Corporate Governance Guidelines
Solventum’s Board of Directors has adopted the Corporate Governance Guidelines, which provide a framework for the effective governance of Solventum. The guidelines address matters such as the respective roles and responsibilities of Solventum’s Board of Directors and management, Solventum’s Board of Directors’ leadership structure, the responsibilities of the independent Chair of the Board, director independence, the Board Membership Criteria, Board committees, and Board and management evaluation. Solventum’s Board of Directors’ Governance Committee is responsible for overseeing and reviewing the Guidelines at least annually and recommending any proposed changes to Solventum’s Board of Directors for approval. The Corporate Governance Guidelines, the charters of Solventum’s Board of Directors’ committees, the Director Independence Guidelines, and the Codes of Conduct provide the framework for the governance of Solventum and are available on Solventum’s website at www.solventum.com.
Communication with Directors
Solventum’s Board of Directors has adopted a process for shareholders and other interested parties to send communications to members of the Board. The process involves shareholders and other interested parties being able to communicate with the Lead Independent Director, the chairs of the Audit, Talent, Governance and Science, Technology and Quality Committees of the Board, or with any of Solventum’s other independent directors, or all of them as a group, by sending a letter to the following address: 3M Center, Building 275-6W, Maplewood, Minnesota 55144-10001. The Corporate Secretary reviews communications to the independent directors and forwards those communications to the independent directors as discussed below. Communications involving substantive accounting or auditing matters are immediately forwarded to the Chair of the Audit Committee. Communications that pertain to non-financial matters are forwarded promptly. Items that are unrelated to the duties and responsibilities of Solventum’s Board of Directors are forwarded, such as: business solicitation or advertisements; product-related inquiries; mass mailings; resumes or other job-related inquiries; and unsolicited commercial e-mails.
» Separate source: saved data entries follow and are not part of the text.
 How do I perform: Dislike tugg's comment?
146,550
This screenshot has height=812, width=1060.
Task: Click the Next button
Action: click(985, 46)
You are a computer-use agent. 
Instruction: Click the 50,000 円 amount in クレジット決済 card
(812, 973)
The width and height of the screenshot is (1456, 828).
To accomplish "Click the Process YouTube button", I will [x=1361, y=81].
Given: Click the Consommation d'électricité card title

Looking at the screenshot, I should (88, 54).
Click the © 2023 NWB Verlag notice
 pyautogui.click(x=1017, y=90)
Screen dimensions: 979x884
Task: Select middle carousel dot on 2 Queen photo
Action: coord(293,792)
Solventum’s Codes of Conduct
All of Solventum’s employees, including its Chief Executive Officer, Chief Financial Officer, and Chief Accounting Officer, are required to abide by Solventum’s Code of Conduct to ensure that its business is conducted in a consistently legal and ethical manner. The Code of Conduct forms the foundation of a comprehensive process that includes compliance with corporate policies and procedures and a company-wide focus on uncompromising integrity in every aspect of Solventum’s operations. Solventum’s Code of Conduct covers many topics, including antitrust and competition law, conflicts of interest, financial reporting, protection of confidential information, and compliance with all laws and regulations applicable to the conduct of its business.
Employees are required to report any conduct that they believe in good faith to be an actual or apparent violation of the Code of Conduct. The Audit Committee has adopted procedures to receive, retain, and treat complaints received regarding accounting, internal accounting controls, or auditing matters, and to allow for the confidential and anonymous submission by employees or others of concerns regarding questionable accounting or auditing matters. Information on how to submit any such communications can be found on Solventum’s Investor Relations website, under www.investors.solventum.com. Solventum’s Chief Compliance Officer has direct reporting obligations to the Audit Committee and periodically reports to the Audit Committee on compliance with Solventum’s Code of Conduct, including the effectiveness of Solventum’s compliance program.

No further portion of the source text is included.